Lake: I've read a couple of books that have certainly offered a lot of evidence that he may have been. I don't think it's conclusive.
Conservative senators and pundits already were skeptical of Lake's qualifications, largely because they were critical of Clinton's foreign policies and viewed Lake as one of their key architects, and they quickly claimed that his comment was another indication that he should not be confirmed as DCI. "The Hiss case hits Lake in his blind spot," wrote Jacob Heilbrunn in The New Republic . "Lake's view of the world is rooted in moral ambiguity and ambivalence... [his] career-long penchant has been to evade unpleasant realities." Senator Richard Shelby wondered what the comment said about Lake's fitness: "What is this man's true philosophy? Where is he coming from?" asked Shelby. Lake, under attack by Republican senators on several other issues as well, asked in March 1997 that his nomination be withdrawn; while it would be inaccurate to say that his Hiss remark destroyed his chances for confirmation, the reaction demonstrated the case never has been forgotten and that a chance remark about it still may have serious consequences.
Last week, however, CNN reporter Tal Kopan found a striking admission from CIA Director John Brennan. When he first applied to join the CIA, and received his polygraph test, he was asked this standard question:
Have you ever worked with or for a group that was dedicated to overthrowing the US?

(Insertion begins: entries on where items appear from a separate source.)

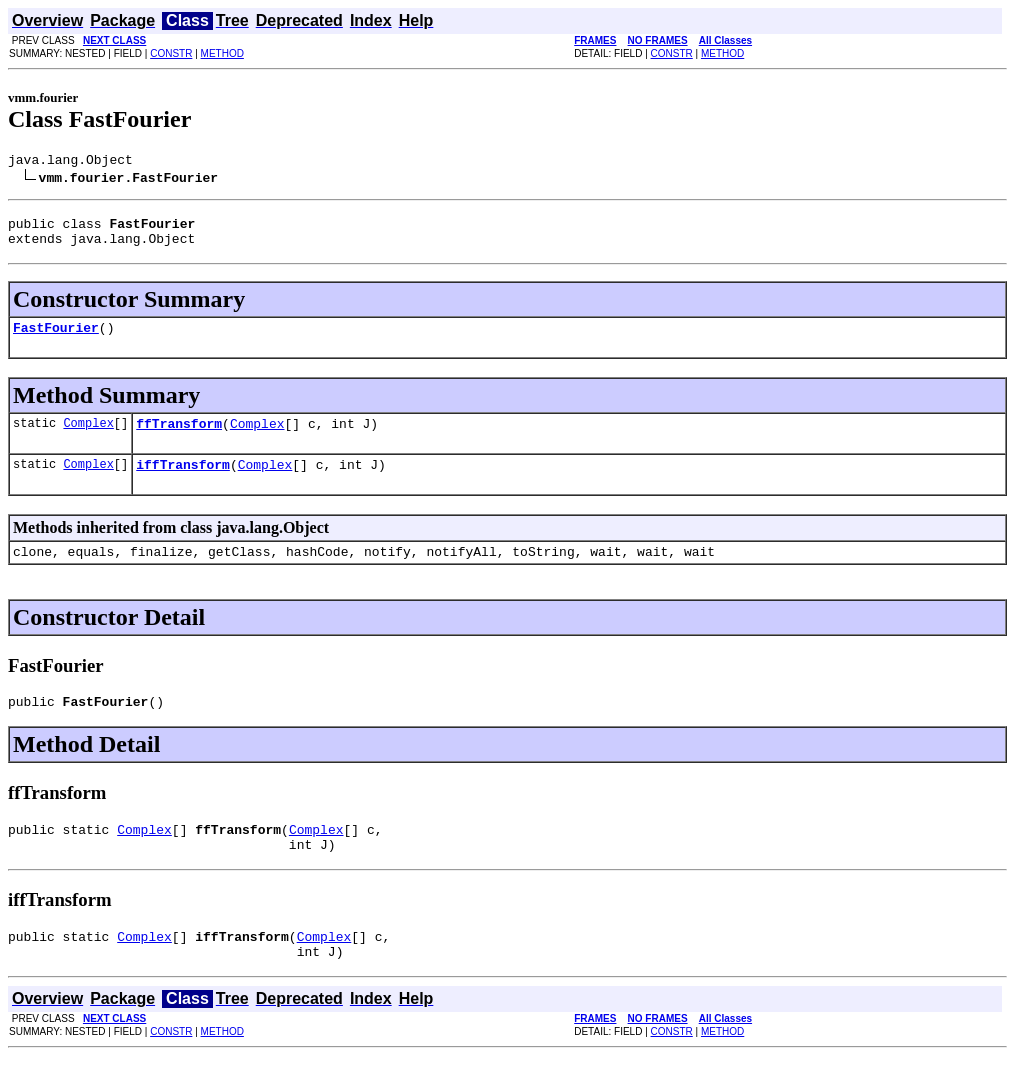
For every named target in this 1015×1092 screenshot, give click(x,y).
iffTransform (183, 482)
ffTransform (179, 438)
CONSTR (171, 53)
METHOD (222, 53)
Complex (88, 437)
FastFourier (56, 339)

Remarking on this last week during a panel discussion at the Congressional Black Caucus Foundation’s annual conference, Brennan said: “I froze…. This was back in 1980, and I thought back to a previous election where I voted, and I voted for the Communist Party candidate.” Brennan was responding to a question about barriers to recruiting diverse candidates for the intelligence agencies, including whether past records of activism could hurt someone applying for a clearance later in life.
Brennan called his support of the Communist Party a mere “indiscretion,” and reminded his audience that the Constitution grants free speech. He then remembered that he said to himself he could either lie and the polygraph machine would “go wacko” or tell the truth and face the consequences, including possibly being rejected for employment. He told the audience he voted for Gus Hall because while in college he was unhappy “with the system” and saw the “need for change.”
Now a lot of people wanted change—but very few of them, perhaps 1/10th of 1 percent, supported the presidential candidate of the American Communist Party, Gus Hall. Indeed, the CPUSA at that time was dedicated to gaining support for Soviet foreign policy, with the intent of defeating the United States in the Cold War. Anyone who watches The Americans, perhaps the best drama on American television, knows this. And it was revealed long ago by Harvey Klehr and John Earl Haynes that Moscow regularly gave Hall thousands of dollars to enable the Communists in America to carry on their work.
Perhaps Brennan was saved because he was not a Communist Party member, and only supported its agenda. But it’s rather difficult to understand how Brennan was taken into the CIA, when a few years later Anthony Lake was discredited simply because he thought Hiss might be innocent. Brennan was relieved to find that “even then it recognized the importance of freedom.”